You hung your hat on the fact that your wonderful research is absolute “fact.” It may well be, but you can not deny it is simply a spit in the ocean. This is analogous to a presidential poll of 1,500 people. Your research results are based on fact that could and would change at any minute. And would you bet your life that your charade of calling for award travel did not leak to the airlines?
How can you refer to an award level (20,000/25,000 miles) that has been the standard fare for 15-plus years as a “discount?” These levels came to be because of competition, not the goodness of the airline’s heart. Today anyone can accrue miles for anything, from taking out a mortgage to sending flowers. The airlines are selling these miles willy-nilly because it is profitable; however, they are not facing the responsibility that some day some people will try to redeem some of their miles. Forcing people to use the now available, approximately double, “standard” award levels is another knee jerk bandaid to gut some of these miles.
If you want facts, I can relate a few. They pertain to my personal experiences over many years as a 1K (until this year), million-mile flier on United Airlines.
Fact: In the past five-plus years I have not been able to get ANY “saver” awards, either domestic or international. I have gone to the extent of checking every single flight on every single day for a month on either side of my preferred date. I have attempted to get award flights 11 months in advance, a week in advance and everything in between. I have tried different departure cities and different destination cities. Nothing has worked, and I am talking about a good number of flights in this time period.
Fact: Approximately 10 years ago I was told directly by a high-level United employee that the number of award flights they actually make available to Australia from the U. S. in first class is “zero” even though it is listed as viable.
Fact: On a particular flight out of a particular airport there was only ever “one” seat set aside for award travel and was not adjusted because of unsold seats. That speaks for itself. How many more of these? And you insinuate the airlines are not playing games.
I could bore you to death for hours with my personal tales of woe, but obviously it would serve no purpose. Whether you want to admit it in print or not, in general the airline industry in this country has been treating its customers like snot for longer than I care to remember. I have flown on many foreign airlines for almost as many miles as I have flown U. S. airlines, so I have some knowledge with which to make comparisons. I could also bore you with all the incredibly nice experiences, and there were many, from many of these foreign airlines.

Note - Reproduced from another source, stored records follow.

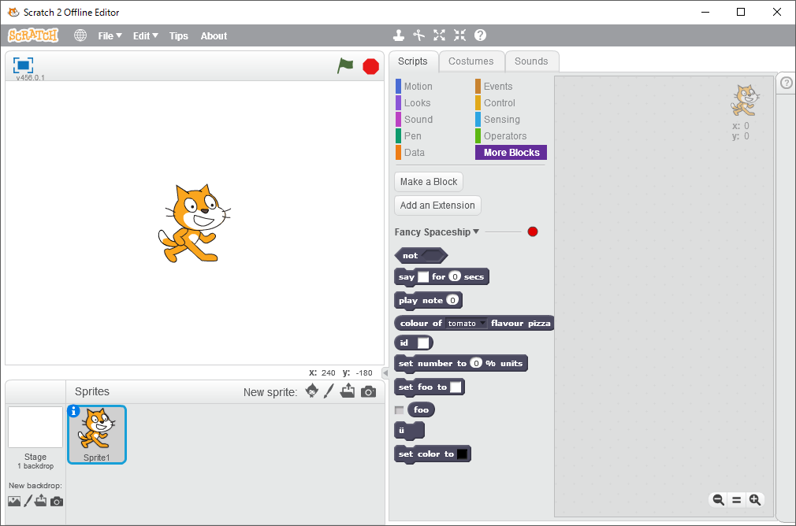Screen dimensions: 796x526
Task: Zoom in on the scripts area
Action: pyautogui.click(x=754, y=499)
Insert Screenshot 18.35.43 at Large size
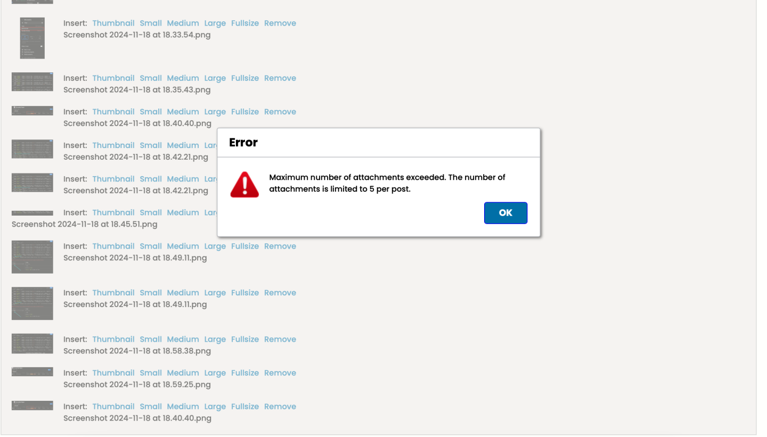Screen dimensions: 767x437 [x=215, y=78]
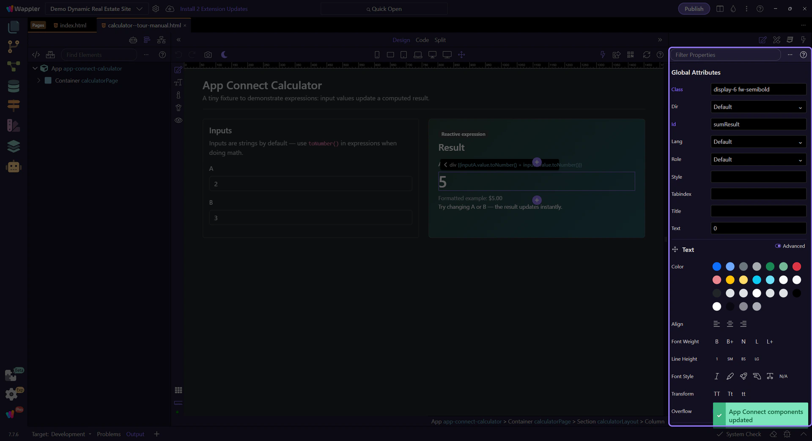
Task: Click the italic Font Style icon
Action: [x=716, y=376]

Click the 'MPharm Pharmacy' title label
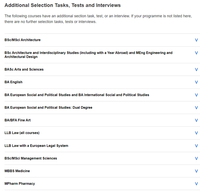pyautogui.click(x=20, y=184)
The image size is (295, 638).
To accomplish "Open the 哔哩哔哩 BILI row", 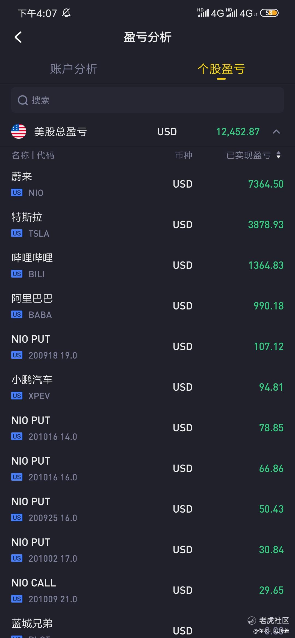I will pyautogui.click(x=148, y=266).
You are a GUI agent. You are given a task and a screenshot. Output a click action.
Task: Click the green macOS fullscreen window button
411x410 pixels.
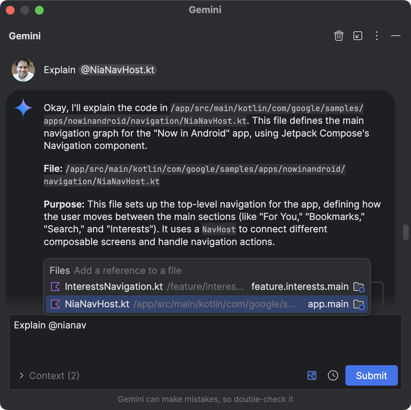39,10
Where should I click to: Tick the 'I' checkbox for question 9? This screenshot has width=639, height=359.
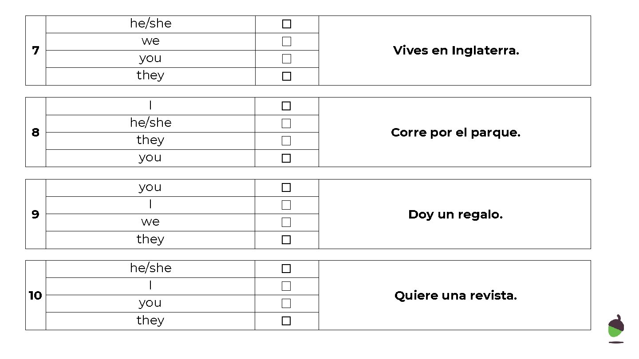click(x=286, y=205)
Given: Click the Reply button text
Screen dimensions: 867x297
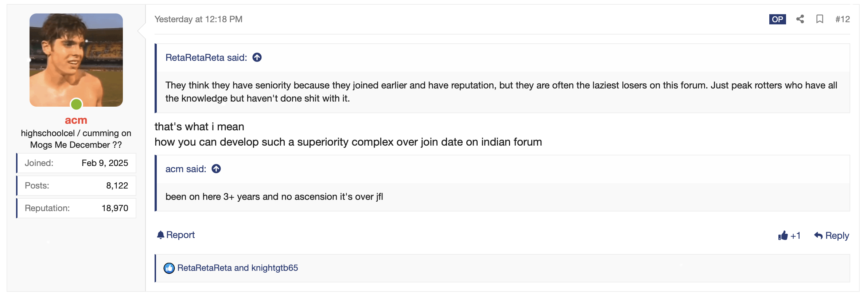Looking at the screenshot, I should tap(837, 236).
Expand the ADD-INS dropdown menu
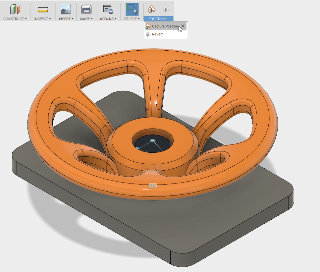The height and width of the screenshot is (272, 320). click(108, 19)
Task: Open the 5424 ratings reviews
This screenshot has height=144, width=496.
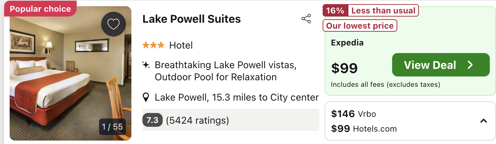Action: tap(197, 121)
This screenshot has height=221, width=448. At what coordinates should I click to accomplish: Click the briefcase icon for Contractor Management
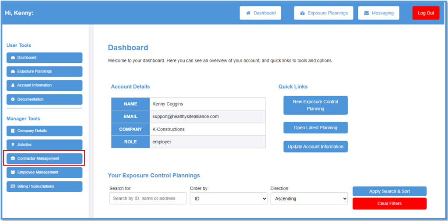pos(13,158)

Using your logic, a burglar should be viewed as “good,” not “abysmal” because of all the people he did not burglarize. The airlines should add you to their PR staff. You have just done a better job in one editorial reply, than they, collectively, have done for years. And I think you owe Mr. Terry an apology.
—Doug Buffington
Randy replies:
Doug, sorry to get you so worked up. My take on Terry’s comments (and he’s been a longtime friend of this magazine) was the facts often left out. It’s not the middle we seek – rather, to ask and actually answer the question. While many have relied on a single person’s angst that they can’t get any free tickets, it does leave that perplexing question: How then, could the airlines give more than 20 million free awards a year away if no one claims to ever have gotten them? Rest assured, you pay my salary, not the industry.